NASA Astrobee Robot Software  0.16.6
Flight software for the Astrobee robot operating inside the International Space Station.
Sparse mapping

Creation of sparse maps for robot localization

What is a map

A map consists of feature descriptors and associated 3D positions of the features. A map may also contain a vocabulary database which enables fast lookup of similar images.

Map files

Maps are stored as protobuf files.

ROS node

The ROS node takes images and a map as input, and outputs visual features detected in the image and their 3D coordinates.


  • /hw/cam_nav: Camera images The map file. See the Map building section (towards the bottom) for its assumed location on the robot.

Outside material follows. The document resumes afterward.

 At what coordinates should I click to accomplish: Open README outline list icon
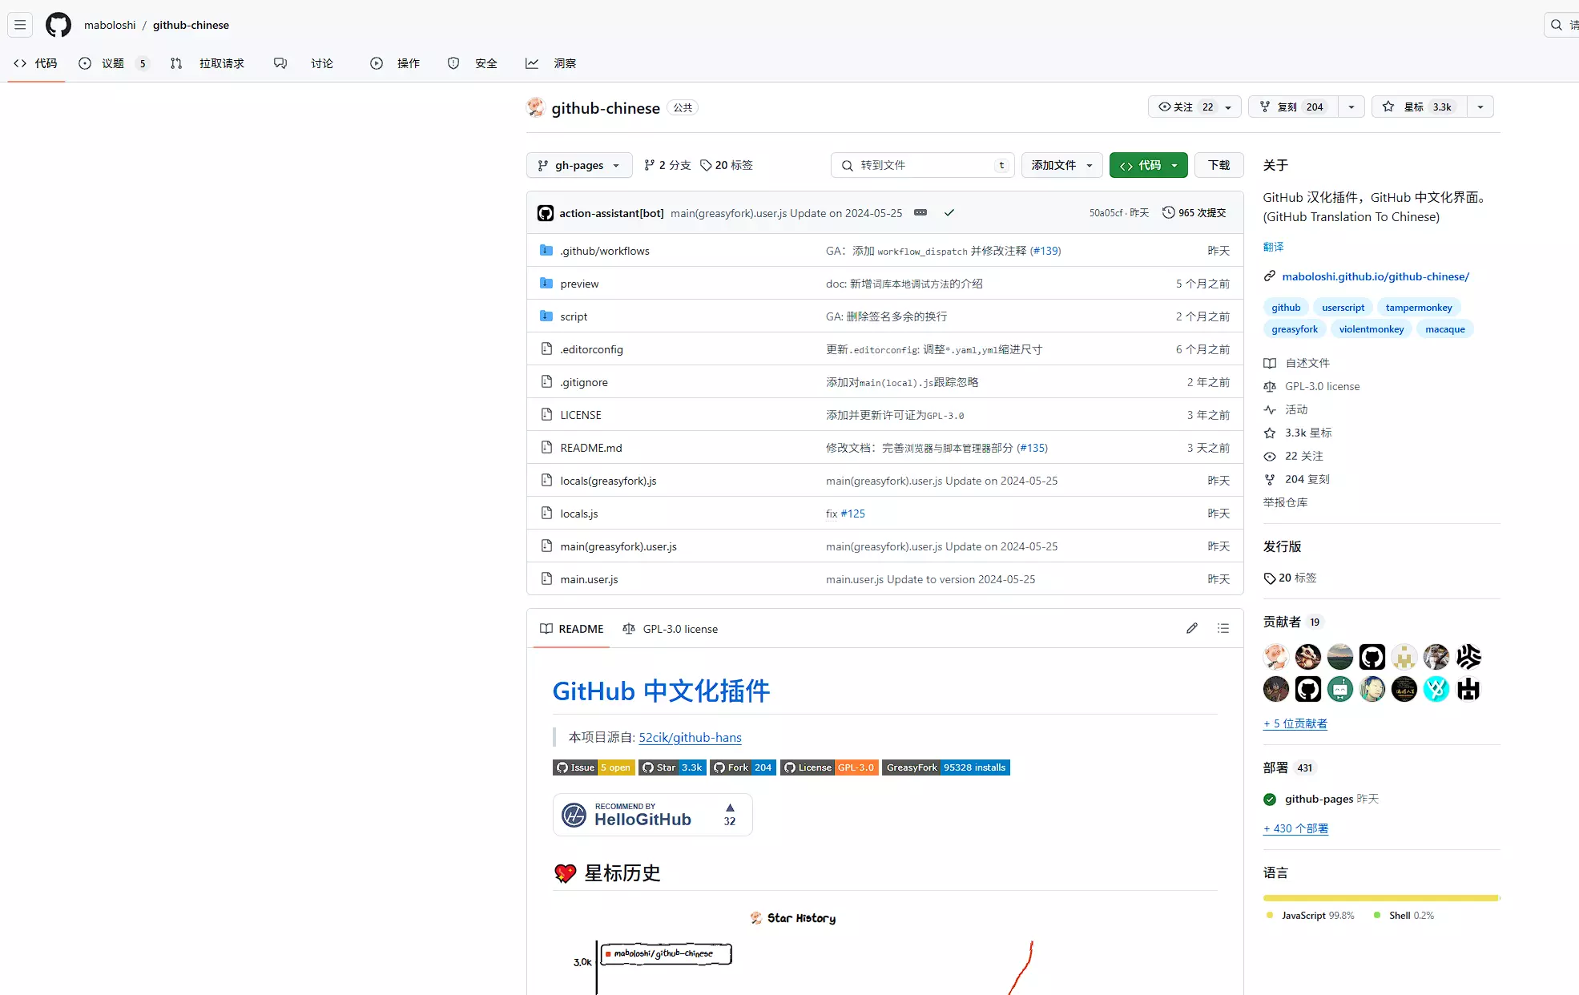[x=1223, y=629]
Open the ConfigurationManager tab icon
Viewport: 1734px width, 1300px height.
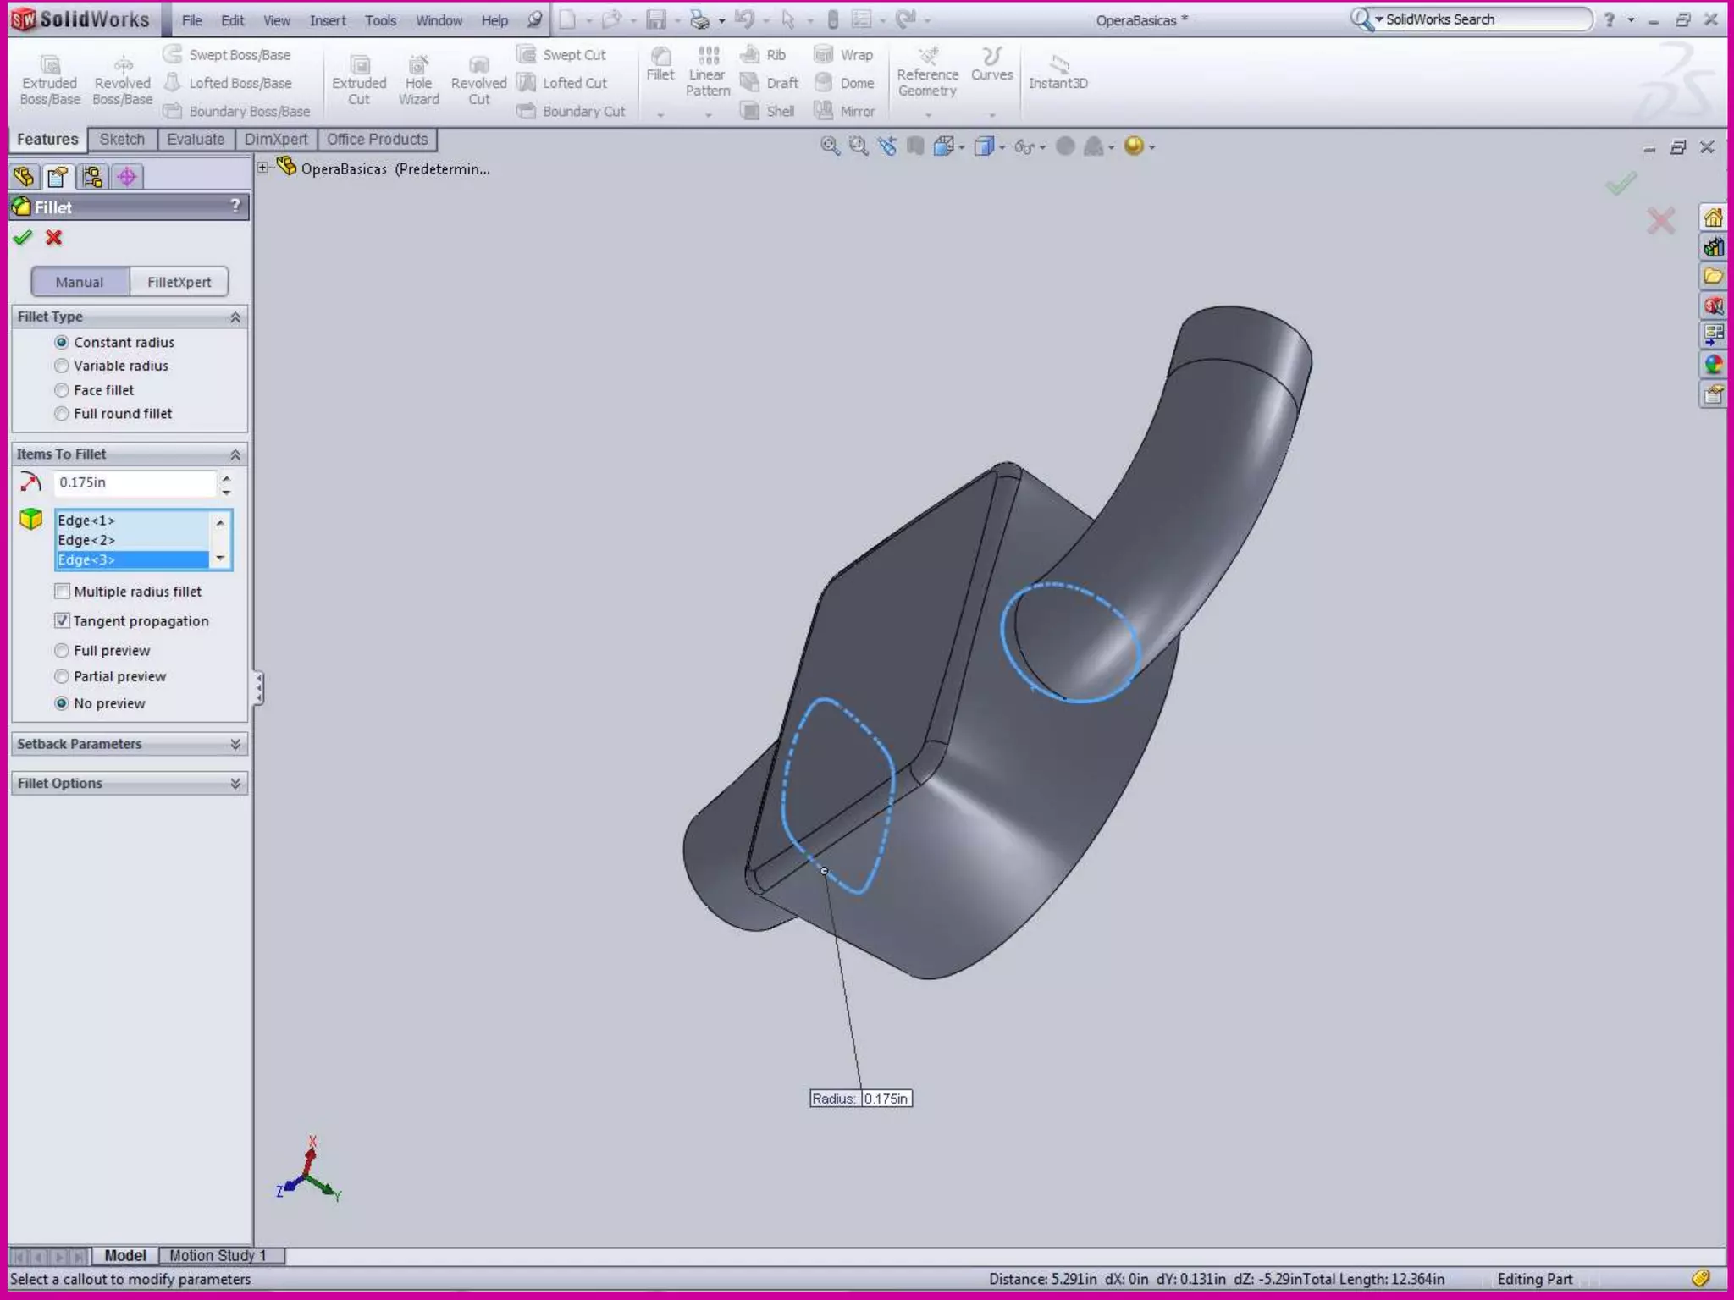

  • /localization/mapped_landmarks/features
  • /localization/mapped_landmarks/registration

The environment

It will be convenient in this document to set these environmental variables, pointing to the source and build directories. They may need to be adjusted given your setup.

export ASTROBEE_SOURCE_PATH=$HOME/astrobee/src

To access many of the localization tools, such as build_map, merge_maps, etc., without specifying a full path, also consider setting:

export PATH=$ASTROBEE_BUILD_PATH/devel/lib/sparse_mapping:$PATH

Tools and procedures

Record a bag

Record on the robot in order to not drop too many frames. Launch the camera node. Connect to the robot. Create a subdirectory in /data where the data will be recorded, as the home directory on the robot is too small. Move the robot slowly to make sure neighboring images have enough overlap, and to reduce motion blur. Run:

rosbag record /hw/cam_nav

The name of the topic containing the images may differ from /hw/cam_nav. To see what topics a bag file contains one can use the command

rosbag info bagfile.bag

Filter the bag

Usually the bags are acquired at a very high frame rate, and they are huge. A preliminary filtering of the bag images while still on the robot can be done with the command:

rosbag filter input.bag output.bag                           \
  "(topic == '/hw/cam_nav') and (float(t.nsecs)/1e+9 <= 0.1)"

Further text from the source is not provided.